I have a task that I want to execute on a schedule using airflow. I have airflow running in docker using the docker-compose.yaml provided in the airflow docker tutorial.
I build the docker image for the task with docker build -f Dockerfile -t twm_step01
My task consists of a bash script which sets up some directories to read from before calling docker run.
So the script below is called ex-my-script.sh, and it reads from another script called config.sh which provides paths to directories that should be read from/written to.
A further script (my-script.sh) is executed in the docker container as shown below. This script then executes another bash script, which then executes a final bash script which calls a software program installed in the container to write the output data of the task.
#!/bin/bash
source scripts/config.sh
in_dir=$event_image_dir
in_ext=$zip_ext
processing_graph_xml=$graph_0
out_dir=$out_step01
out_ext=$dim_ext
lvl_parallelism=$parallel_lvl
data_dir=$data_directory
docker run -it \
-v $(pwd)/write_storage:$data_directory \
twm_step01 \
bash /scripts/my-script.sh \
$in_dir \
$in_ext \
$processing_graph_xml \
$out_dir \
$out_ext \
$lvl_parallelism \
$data_dir
Here is the config.sh to make things easier to follow
parallel_lvl=4
local_directory=/opt/airflow/tasks
data_directory=/opt/airflow/tasks/write_storage
zip_ext=.zip
dim_ext=.dim
txt_ext=.txt
tif_ext=.tif
shp_ext=.shp
# step01
event_image_dir=Events_Images/2015
graph_0=/snap_graphs/snap_graph_0.xml
out_step01=step01
And here is the volumes section of the docker-compose.yaml where I have added local directories. I added the last line with docker.sock because I read this answer: How to run a docker operator task from airflow which itself runs in a docker container?

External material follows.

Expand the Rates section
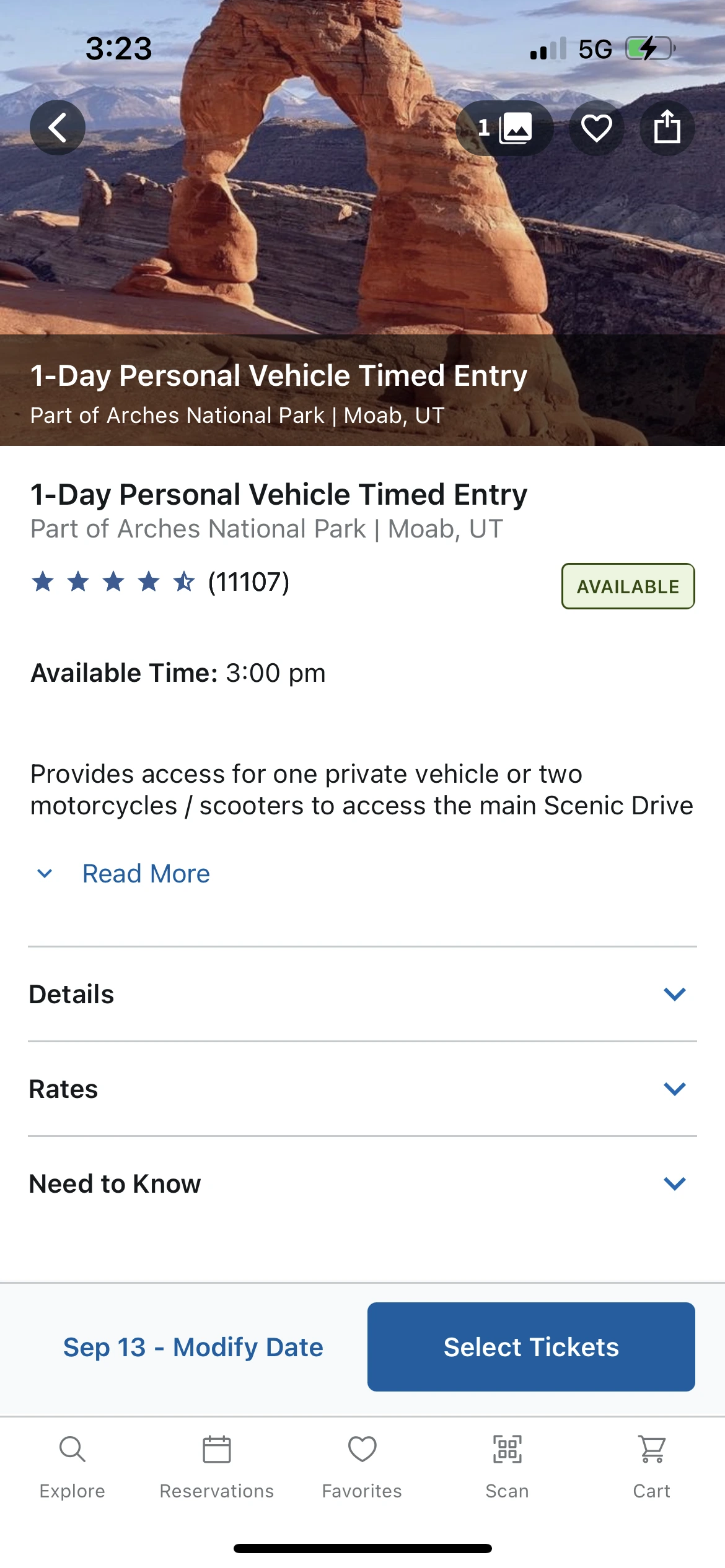The height and width of the screenshot is (1568, 725). pyautogui.click(x=362, y=1089)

I felt that it aligned with what I was trying to do.
volumes:
- ${AIRFLOW_PROJ_DIR:-.}/dags:/opt/airflow/dags
- ${AIRFLOW_PROJ_DIR:-.}/logs:/opt/airflow/logs
- ${AIRFLOW_PROJ_DIR:-.}/config:/opt/airflow/config
- ${AIRFLOW_PROJ_DIR:-.}/plugins:/opt/airflow/plugins
- ${AIRFLOW_PROJ_DIR:-.}/scripts:/opt/airflow/scripts
- ${AIRFLOW_PROJ_DIR:-.}/src:/opt/airflow/src
- ${AIRFLOW_PROJ_DIR:-.}/write_storage:/opt/airflow/tasks/write_storage
- ${AIRFLOW_PROJ_DIR:-.}/snap_graphs:/opt/airflow/snap_graphs
- /var/run/docker.sock:/var/run/docker.sock
My dag looks as follows:
import os
from datetime import timedelta, datetime
from airflow.decorators import dag, task
from airflow.operators.bash import BashOperator
from airflow.providers.docker.operators.docker import DockerOperator
@dag(
dag_id="SAR_flooding_demo_docker",
start_date=datetime(24, 1, 15),
schedule="@continuous",
max_active_runs=1,
catchup=False,
default_args={
"retries":0,
"retry_delay": timedelta(minutes=1)
},
description="Testing containerized demo",
tags=["Test"]
)
def demo_runner():
@task
def task_01():
#t1=BashOperator(
# task_id="Task01",
# bash_command='/opt/airflow/scripts/ex-my-script.sh ')
t1 = DockerOperator(
task_id="Task01",
image="twm_step01",
api_version='auto',
auto_remove=True,
command='echo "this is a test message shown from within the container',
docker_url='unix://var/run/docker.sock',
network_mode='bridge'
)
return
task_01()
demo_runner()
I have tried both BashOperator and DockerOperator. The DAG is scheduled fine and does not fail, but I suspect something is wrong since it completes in less than a second. I am also looking for a way to check that the data output by the task is what I expect it to be.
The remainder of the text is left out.